The second assumption in the domestic policy is restrictions on those who are perceived as not fitting into this country. There is a clear distinction between those who fit in and those who don't, AbiNader said. "And we are seeing this in such diverse ways as the attack on affirmative action. They are going to bring back the 'English as the national language' movement. It is going to come up as soon as the war in Iraq is over.

"The new visa policy clearly reflects the leadership's attitude toward those who fit versus those who don't fit.
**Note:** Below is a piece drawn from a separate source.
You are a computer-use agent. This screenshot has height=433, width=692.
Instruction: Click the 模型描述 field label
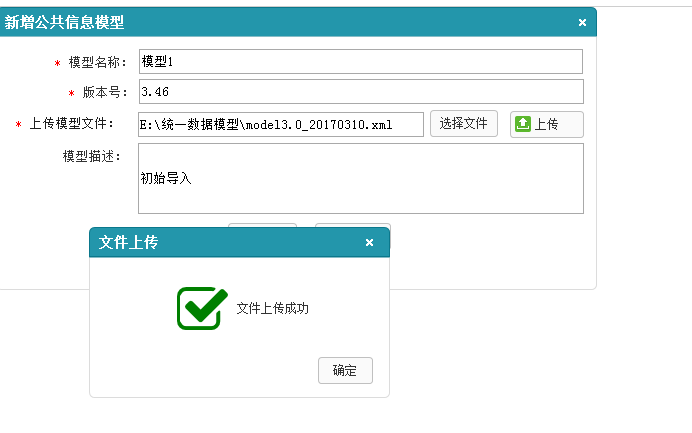pyautogui.click(x=91, y=157)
The new registration system, which is supposed to apply to all visitors to the U.S. by Jan. 1, 2005, seems like a good idea; after all, why shouldn't we know about those who are coming into the country and where they are when they are here?"

However, the registration system has focused only on visitors from certain primarily Arab and Muslim countries, AbiNader said. "This is not supposed to be racial or religious profiling, but given the countries required to register so far, what is it?
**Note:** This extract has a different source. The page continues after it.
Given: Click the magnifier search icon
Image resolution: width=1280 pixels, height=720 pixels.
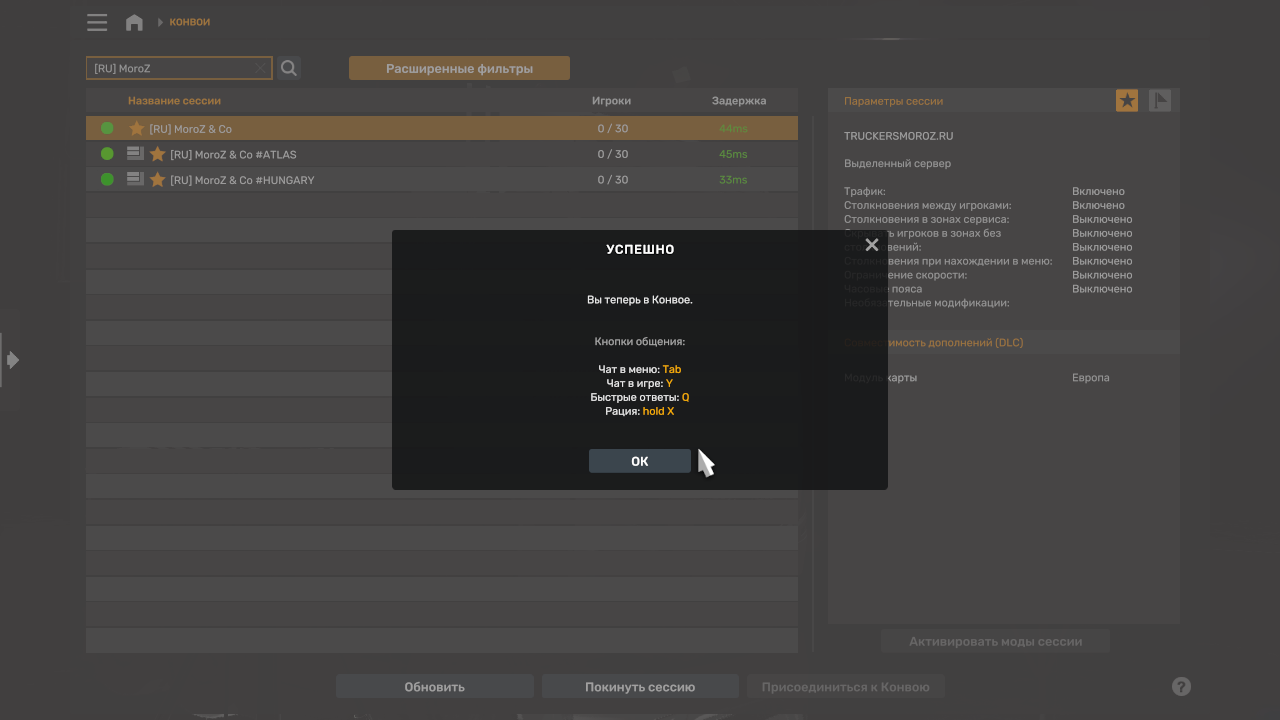Looking at the screenshot, I should pyautogui.click(x=289, y=68).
"It turns out that the registration system cannot be fully implemented because it lacks the technical capabilities to support itself," he said. "What the system did do is turn up about 400 people who overstayed their visas or who had committed relatively minor crimes, like not paying their parking tickets. After three months of incredible intimidation for the citizens of these countries visiting the United States, there has not been one conviction for terrorism as a result of this system.

"We in the Arab-American community have been fighting these developments, along with many other groups—the civil liberties and ethnic organizations with whom we have a common cause," he said.
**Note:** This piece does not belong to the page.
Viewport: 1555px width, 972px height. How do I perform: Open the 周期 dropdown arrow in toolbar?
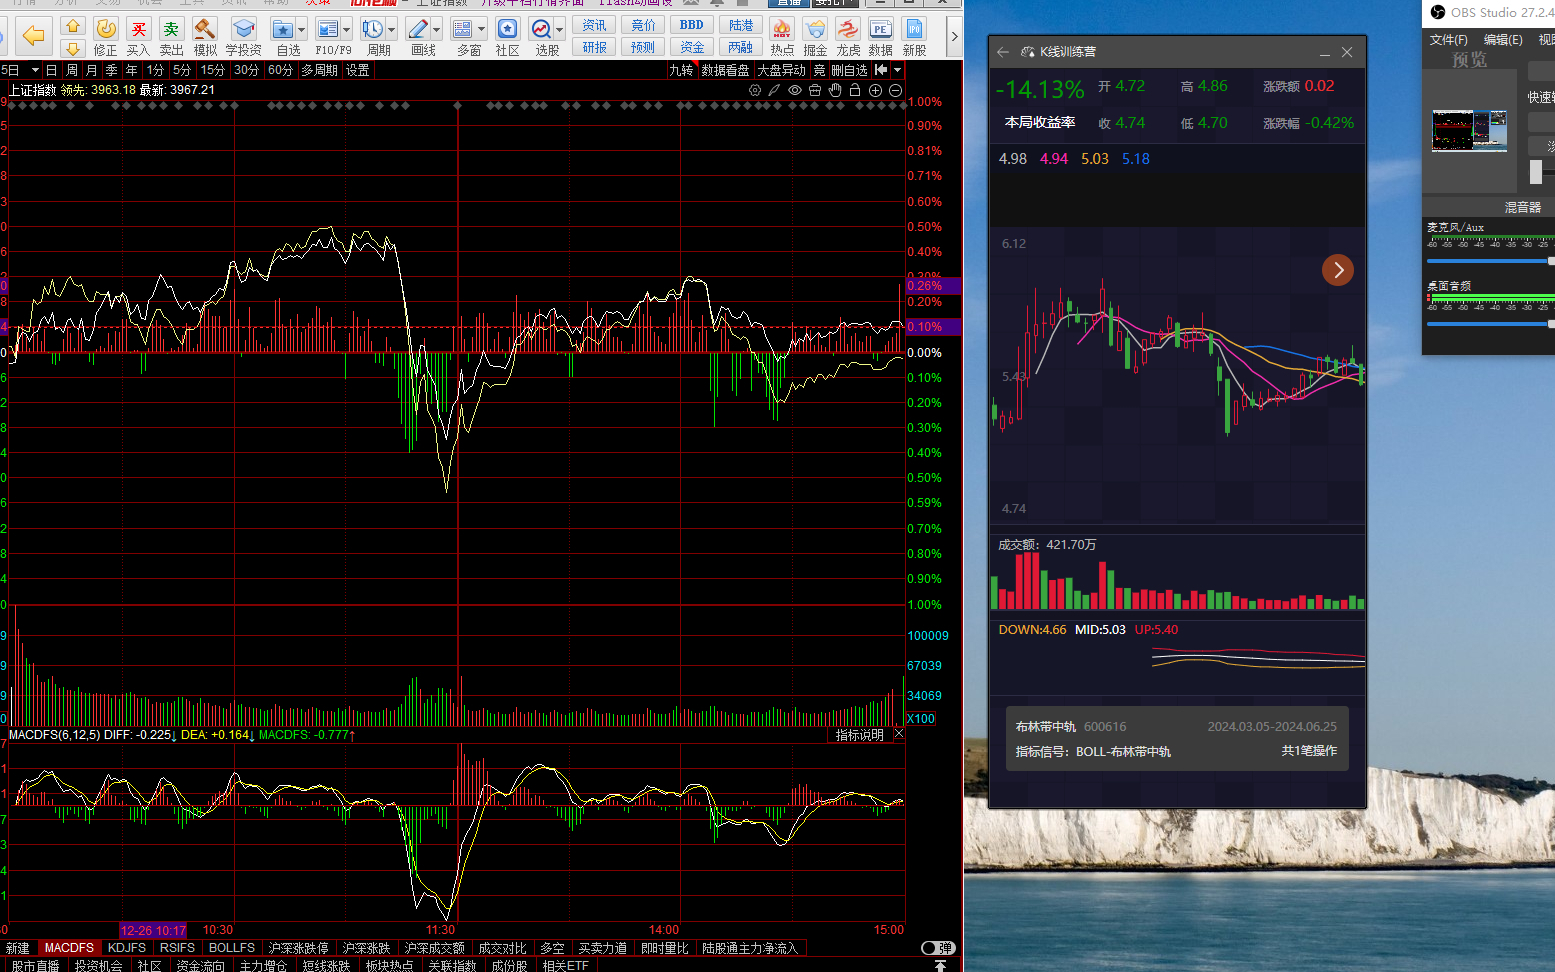pos(391,30)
During his visits to the Middle East, AbiNader hears old friends say with tears in their eyes that they don't want to send their kids to the U.S. to study. "These are the people who have been the bedrock of our relationship with the Arab world, and they don't want to come here because of what has been going on since 9/11," he said. "They feel we don't respect their religion, their culture, and they can't get a visa anyhow."

AbiNader reported that 32 Fulbright scholars were not able to get visas to come to the U.S. in the past year. There has been a 30 percent decline in the enrollment of Arab students in U.S. higher education—the number of Saudi students has fallen from 1,500 two years ago to 50 last year.

"The U.S. is going to lose the next generation of students from the Arab world who will go to Canada, the UK or Australia instead," he said. "The leadership in the U.S. doesn't seem to care if this happens. For them, our security is built on being able to define the rules.

"There is a real disconnect between what the government says and what it does," he pointed out. "The combination of racial profiling, the assumption of guilt by association, the restrictions on dissent are a recipe for failure. I'm not saying everything is bad. But it feels that way."

Arab-Americans are confronted with a basic challenge to their identity as Americans, AbiNader said. "Being an Arab has become a liability in this country. We are being told, essentially, that we are not good enough. This is clearly not the case if one takes the time to see who Arab-Americans are.

"We have nothing to be ashamed of in terms of what we have contributed to this country. By belittling Arabs, by belittling our relations with the Arab world, by belittling Islam, you challenge our ability to participate fully in this country, and that's why I say we are at the edge of the national security debate," he said.

"Being at the cutting edge means I have to speak out, I have to encourage others to speak out, and to say to this government that the United States can't go it alone. The U.S. has to establish its leadership in the world by example, not by force. It has to build relationships," he said.

"We have talented knowledgeable people in this country who can help us develop an informed policy and relationship with the Arab world and who can help build bridges to make these countries more progressive."